■ Instructions for the task
For the records that follow, restate each one word for word and leave the images behind.

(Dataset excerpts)
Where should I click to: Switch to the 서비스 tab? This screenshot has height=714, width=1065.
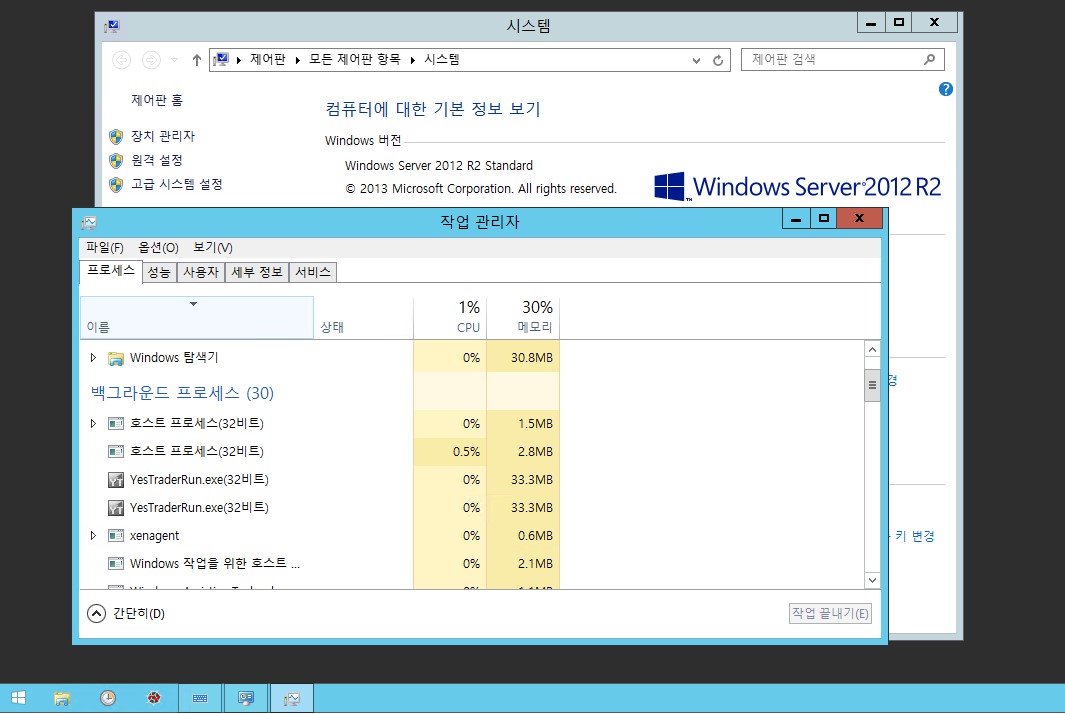(312, 272)
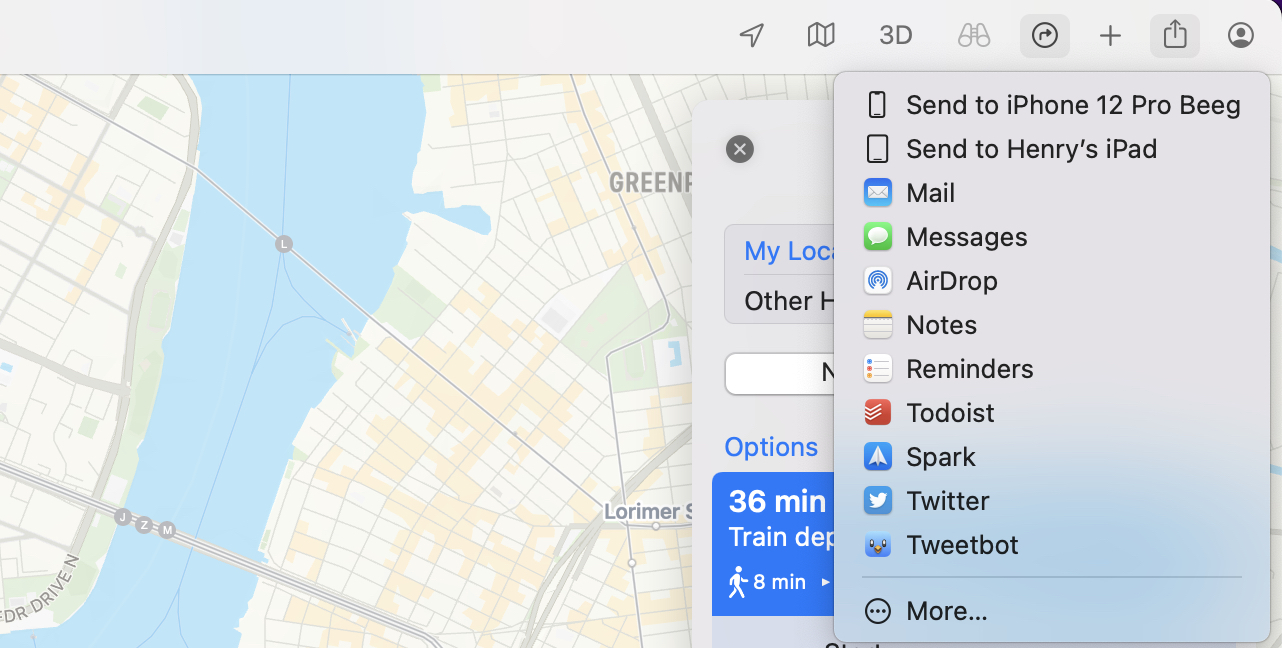Click the Directions toolbar icon
Image resolution: width=1282 pixels, height=648 pixels.
[1044, 35]
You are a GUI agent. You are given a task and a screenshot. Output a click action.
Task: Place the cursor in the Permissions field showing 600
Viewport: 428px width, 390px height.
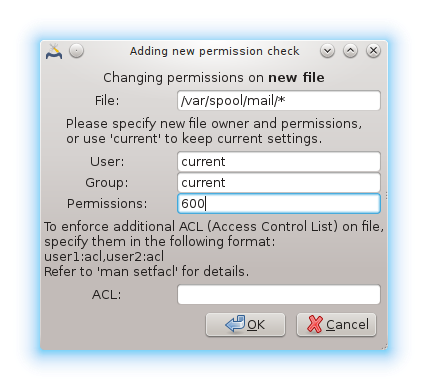(x=279, y=203)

■ Answer space
Where should I click to: Switch to the 서비스 tab? This screenshot has height=714, width=1065.
(312, 272)
Click the Directions toolbar icon
Image resolution: width=1282 pixels, height=648 pixels.
[1044, 35]
You are a GUI agent. You are given a task and a screenshot. Output a click action.
Task: Place the cursor in the Permissions field showing 600
Viewport: 428px width, 390px height.
(x=279, y=203)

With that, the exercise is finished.